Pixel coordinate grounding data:
Start of Block

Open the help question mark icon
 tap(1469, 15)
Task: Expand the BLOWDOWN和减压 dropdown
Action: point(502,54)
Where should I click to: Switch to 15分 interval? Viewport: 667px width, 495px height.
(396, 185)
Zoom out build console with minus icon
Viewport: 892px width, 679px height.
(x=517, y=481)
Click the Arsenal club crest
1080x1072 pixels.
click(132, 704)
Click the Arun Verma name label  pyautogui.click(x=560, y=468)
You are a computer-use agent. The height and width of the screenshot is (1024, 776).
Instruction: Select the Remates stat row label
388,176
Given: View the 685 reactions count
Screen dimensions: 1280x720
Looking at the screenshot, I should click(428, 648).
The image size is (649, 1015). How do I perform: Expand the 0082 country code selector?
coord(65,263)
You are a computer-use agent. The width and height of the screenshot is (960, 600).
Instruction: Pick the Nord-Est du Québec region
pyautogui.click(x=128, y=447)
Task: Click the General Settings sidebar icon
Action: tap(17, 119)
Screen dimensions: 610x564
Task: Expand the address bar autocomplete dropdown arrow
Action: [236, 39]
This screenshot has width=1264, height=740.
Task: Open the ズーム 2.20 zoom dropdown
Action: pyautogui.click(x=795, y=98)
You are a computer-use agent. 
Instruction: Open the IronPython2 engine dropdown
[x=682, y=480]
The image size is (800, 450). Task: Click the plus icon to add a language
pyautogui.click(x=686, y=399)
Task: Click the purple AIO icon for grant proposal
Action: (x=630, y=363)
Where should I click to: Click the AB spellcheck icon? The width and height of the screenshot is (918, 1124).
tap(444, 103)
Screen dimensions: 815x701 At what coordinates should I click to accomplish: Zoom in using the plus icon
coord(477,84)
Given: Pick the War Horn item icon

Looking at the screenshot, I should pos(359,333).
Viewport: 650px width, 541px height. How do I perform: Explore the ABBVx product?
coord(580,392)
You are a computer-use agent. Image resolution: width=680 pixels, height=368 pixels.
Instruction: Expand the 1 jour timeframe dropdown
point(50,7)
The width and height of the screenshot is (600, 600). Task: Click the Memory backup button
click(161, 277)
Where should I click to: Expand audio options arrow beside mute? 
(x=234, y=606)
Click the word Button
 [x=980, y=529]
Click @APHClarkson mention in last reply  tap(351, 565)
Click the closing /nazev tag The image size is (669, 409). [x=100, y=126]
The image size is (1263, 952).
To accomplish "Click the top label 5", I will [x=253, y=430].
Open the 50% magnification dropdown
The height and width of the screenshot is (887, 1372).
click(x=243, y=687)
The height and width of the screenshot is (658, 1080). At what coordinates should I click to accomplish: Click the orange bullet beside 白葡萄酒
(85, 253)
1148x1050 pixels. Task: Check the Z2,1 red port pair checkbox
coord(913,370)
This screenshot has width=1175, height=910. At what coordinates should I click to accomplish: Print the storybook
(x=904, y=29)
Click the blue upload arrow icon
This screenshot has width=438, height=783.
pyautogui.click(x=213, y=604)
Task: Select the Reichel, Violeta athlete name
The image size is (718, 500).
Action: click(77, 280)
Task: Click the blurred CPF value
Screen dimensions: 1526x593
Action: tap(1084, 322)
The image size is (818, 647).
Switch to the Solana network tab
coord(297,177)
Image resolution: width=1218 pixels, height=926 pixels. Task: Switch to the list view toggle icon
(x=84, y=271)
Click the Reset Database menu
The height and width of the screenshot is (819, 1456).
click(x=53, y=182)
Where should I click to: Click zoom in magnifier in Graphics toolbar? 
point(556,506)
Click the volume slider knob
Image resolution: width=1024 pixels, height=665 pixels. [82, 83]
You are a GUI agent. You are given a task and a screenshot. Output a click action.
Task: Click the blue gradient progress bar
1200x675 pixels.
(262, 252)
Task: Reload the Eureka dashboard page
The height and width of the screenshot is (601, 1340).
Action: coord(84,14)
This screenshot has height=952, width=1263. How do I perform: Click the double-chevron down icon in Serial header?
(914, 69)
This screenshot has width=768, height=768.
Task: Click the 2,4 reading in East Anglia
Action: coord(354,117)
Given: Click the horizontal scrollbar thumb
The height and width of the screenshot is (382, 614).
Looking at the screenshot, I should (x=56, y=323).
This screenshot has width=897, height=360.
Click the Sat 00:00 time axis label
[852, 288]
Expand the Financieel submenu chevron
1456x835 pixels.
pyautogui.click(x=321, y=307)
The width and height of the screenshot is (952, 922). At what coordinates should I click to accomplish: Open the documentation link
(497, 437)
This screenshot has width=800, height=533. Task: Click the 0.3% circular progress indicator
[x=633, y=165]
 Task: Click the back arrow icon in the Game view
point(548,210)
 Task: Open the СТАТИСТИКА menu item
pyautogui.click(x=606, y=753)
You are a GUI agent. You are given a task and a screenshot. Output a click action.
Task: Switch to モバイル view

End of Block

■ EXERCISE
With no line omitted, copy all the data exactly.

■ YOUR SOLUTION
Open the help question mark icon
 tap(1469, 15)
Task: Expand the BLOWDOWN和减压 dropdown
Action: point(502,54)
Where should I click to: Switch to 15分 interval? Viewport: 667px width, 495px height.
(396, 185)
Zoom out build console with minus icon
Viewport: 892px width, 679px height.
(x=517, y=481)
Click the Arsenal club crest
1080x1072 pixels.
click(132, 704)
Click the Arun Verma name label  pyautogui.click(x=560, y=468)
You are a computer-use agent. The height and width of the screenshot is (1024, 776).
Instruction: Select the Remates stat row label
388,176
Given: View the 685 reactions count
Screen dimensions: 1280x720
Looking at the screenshot, I should click(428, 648).
The image size is (649, 1015). How do I perform: Expand the 0082 country code selector?
coord(65,263)
You are a computer-use agent. The width and height of the screenshot is (960, 600).
Instruction: Pick the Nord-Est du Québec region
pyautogui.click(x=128, y=447)
Task: Click the General Settings sidebar icon
Action: tap(17, 119)
Screen dimensions: 610x564
Task: Expand the address bar autocomplete dropdown arrow
Action: [236, 39]
This screenshot has width=1264, height=740.
Task: Open the ズーム 2.20 zoom dropdown
Action: pyautogui.click(x=795, y=98)
You are a computer-use agent. 
Instruction: Open the IronPython2 engine dropdown
[x=682, y=480]
The image size is (800, 450). Task: Click the plus icon to add a language
pyautogui.click(x=686, y=399)
Task: Click the purple AIO icon for grant proposal
Action: (x=630, y=363)
Where should I click to: Click the AB spellcheck icon? The width and height of the screenshot is (918, 1124).
tap(444, 103)
Screen dimensions: 815x701 At what coordinates should I click to accomplish: Zoom in using the plus icon
coord(477,84)
Given: Pick the War Horn item icon

Looking at the screenshot, I should pos(359,333).
Viewport: 650px width, 541px height. How do I perform: Explore the ABBVx product?
coord(580,392)
You are a computer-use agent. Image resolution: width=680 pixels, height=368 pixels.
Instruction: Expand the 1 jour timeframe dropdown
point(50,7)
The width and height of the screenshot is (600, 600). Task: Click the Memory backup button
click(161, 277)
Where should I click to: Expand audio options arrow beside mute? 
(x=234, y=606)
Click the word Button
 [x=980, y=529]
Click @APHClarkson mention in last reply  tap(351, 565)
Click the closing /nazev tag The image size is (669, 409). [x=100, y=126]
The image size is (1263, 952).
To accomplish "Click the top label 5", I will [x=253, y=430].
Open the 50% magnification dropdown
The height and width of the screenshot is (887, 1372).
click(x=243, y=687)
The height and width of the screenshot is (658, 1080). At what coordinates should I click to accomplish: Click the orange bullet beside 白葡萄酒
(85, 253)
1148x1050 pixels. Task: Check the Z2,1 red port pair checkbox
coord(913,370)
This screenshot has width=1175, height=910. At what coordinates should I click to accomplish: Print the storybook
(x=904, y=29)
Click the blue upload arrow icon
This screenshot has width=438, height=783.
pyautogui.click(x=213, y=604)
Task: Select the Reichel, Violeta athlete name
The image size is (718, 500).
Action: click(77, 280)
Task: Click the blurred CPF value
Screen dimensions: 1526x593
Action: tap(1084, 322)
The image size is (818, 647).
Switch to the Solana network tab
coord(297,177)
Image resolution: width=1218 pixels, height=926 pixels. Task: Switch to the list view toggle icon
(x=84, y=271)
Click the Reset Database menu
The height and width of the screenshot is (819, 1456).
click(x=53, y=182)
Where should I click to: Click zoom in magnifier in Graphics toolbar? 
point(556,506)
Click the volume slider knob
Image resolution: width=1024 pixels, height=665 pixels. [82, 83]
You are a GUI agent. You are given a task and a screenshot. Output a click action.
Task: Click the blue gradient progress bar
1200x675 pixels.
(262, 252)
Task: Reload the Eureka dashboard page
The height and width of the screenshot is (601, 1340).
Action: coord(84,14)
This screenshot has height=952, width=1263. How do I perform: Click the double-chevron down icon in Serial header?
(914, 69)
This screenshot has width=768, height=768.
Task: Click the 2,4 reading in East Anglia
Action: coord(354,117)
Given: Click the horizontal scrollbar thumb
The height and width of the screenshot is (382, 614).
Looking at the screenshot, I should (x=56, y=323).
This screenshot has width=897, height=360.
Click the Sat 00:00 time axis label
[852, 288]
Expand the Financieel submenu chevron
1456x835 pixels.
pyautogui.click(x=321, y=307)
The width and height of the screenshot is (952, 922). At what coordinates should I click to accomplish: Open the documentation link
(497, 437)
This screenshot has width=800, height=533. Task: Click the 0.3% circular progress indicator
[x=633, y=165]
 Task: Click the back arrow icon in the Game view
point(548,210)
 Task: Open the СТАТИСТИКА menu item
pyautogui.click(x=606, y=753)
You are a GUI agent. You are given a task and a screenshot. Output a click action.
Task: Switch to モバイル view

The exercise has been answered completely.